O mais importante entre os processos diretamente provocados pelo evento do impacto e que ocorrem nos instantes imediatamente após a sua ocorrência, é a fixação isostática da estrutura.
É evidente, de facto, que, logo diminui a ação de compressão sobre as rochas abaixo da área do queda, estes tendem a voltar para a posição inicial (um ressalto elástico real) reduzindo em parte a profundidade da cavidade transiente; este fenômeno, no caso de impactos de grandes dimensões, pode resultar na formação de uma estrutura central (pico central) ou em uma estrutura mais complexa de anéis concêntricos levantados (bacia de multi-anel).
Isto não é automático, de facto, que as crateras de impacto têm a forma característica como a Cratera de meteoro no Arizona “em forma de tigela” e diz-se que as estruturas mais complexas são encontradas somente na Lua ou em outros planetas.
Mesmo na Terra existem crateras de impacto que são caracterizadas por um pico central e instalações multi-anel, mesmo se eles são certamente mais difícil de “ler” do que aqueles  flagrantes encontrados na Lua.

Figura D

 

Meteor Crater

 

Como vimos, em seguida, após o impacto de um meteorito na superfície da Terra, uma grande quantidade de poeira, cinzas e detritos é lançada na atmosfera. E nós sabemos que uma grande quantidade de poeira na atmosfera cria uma tela à luz solar causando um resfriamento rápido.

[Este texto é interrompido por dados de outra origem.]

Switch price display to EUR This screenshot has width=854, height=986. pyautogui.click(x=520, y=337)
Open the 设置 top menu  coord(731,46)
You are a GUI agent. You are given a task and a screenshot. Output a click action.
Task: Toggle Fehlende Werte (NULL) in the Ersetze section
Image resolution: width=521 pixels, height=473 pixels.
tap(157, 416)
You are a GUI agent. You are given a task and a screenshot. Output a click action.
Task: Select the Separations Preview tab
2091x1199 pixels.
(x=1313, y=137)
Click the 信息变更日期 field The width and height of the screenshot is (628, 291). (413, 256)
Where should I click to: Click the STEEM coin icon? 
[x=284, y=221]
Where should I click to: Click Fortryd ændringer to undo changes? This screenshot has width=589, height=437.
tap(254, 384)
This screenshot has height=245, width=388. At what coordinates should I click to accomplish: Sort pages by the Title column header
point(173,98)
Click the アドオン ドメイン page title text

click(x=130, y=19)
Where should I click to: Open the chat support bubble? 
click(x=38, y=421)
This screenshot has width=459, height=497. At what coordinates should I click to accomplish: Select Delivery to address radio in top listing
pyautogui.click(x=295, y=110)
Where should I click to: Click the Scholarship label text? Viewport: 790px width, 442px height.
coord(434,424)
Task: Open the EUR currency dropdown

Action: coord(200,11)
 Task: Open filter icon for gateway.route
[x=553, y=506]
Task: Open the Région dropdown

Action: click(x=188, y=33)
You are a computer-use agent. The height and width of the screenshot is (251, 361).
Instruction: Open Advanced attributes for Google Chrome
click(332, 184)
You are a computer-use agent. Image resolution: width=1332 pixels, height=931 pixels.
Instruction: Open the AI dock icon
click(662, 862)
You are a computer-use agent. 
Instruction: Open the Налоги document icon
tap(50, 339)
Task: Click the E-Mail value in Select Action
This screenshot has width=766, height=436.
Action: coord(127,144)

Se o efeito inicial de poeira atmosférica e cinzas é causar uma diminuição da temperatura, a seguinte situação vai ser marcado por um aumento drástico na sua causa a partir do início do mecanismo do efeito de estufa.
O aumento resultante no vapor de água na atmosfera contribuirá, por sua vez para aumentar ainda mais o efeito estufa, prolongando efeitos também para muitos milhares de anos.

 

Deixo isso para você em devida consideração ….

2 Comments

  1. Antonio Gomes
    Posted 31 julho 2015 at 9:36 PM | Permalink

    Falar em meteorito ou outra coisa. Vejam isto:”Um possível meteoro surpreendeu gaúchos, argentinos e uruguaios na noite desta quinta-feira. De acordo com a MetSul Meteorologia, o objeto voador não identificado (Ovni?) foi observado ao cruzar os céus do Sul do Brasil, Uruguai e Argentina. Ele era bem grande e formou uma luz esverdeada com um rastro de fogo curto ,despois sumir da vista, houve um grande estrondo na localidade de Berazategui , na Argentina. O povo de lá sentiu até um pequeno tremor nas vidraças e chão

    • Posted 31 julho 2015 at 11:27 PM | Permalink

      Temos apenas a notícia do impacto de um meteorito perto de Qazvin, no Irã, em não uma distância muito grande da capital do estado do Irã Teerã.A notícia do meteorito no Irã acaba de ser confirmada por todas as principais agências de notícias iranianas, muitos dos quais falam de um prejuízo grave O lugar onde o meteorito teria caido é a Abhar, província de Zanjan.

      É quase certo que um meteorito muito grande (pode ser mais de dois metros de comprimento, este afirmam os jornais iranianos) porque existem inúmeras cidades afetadas por este impacto, com janelas explodidas e dispositivos elétricos danificados.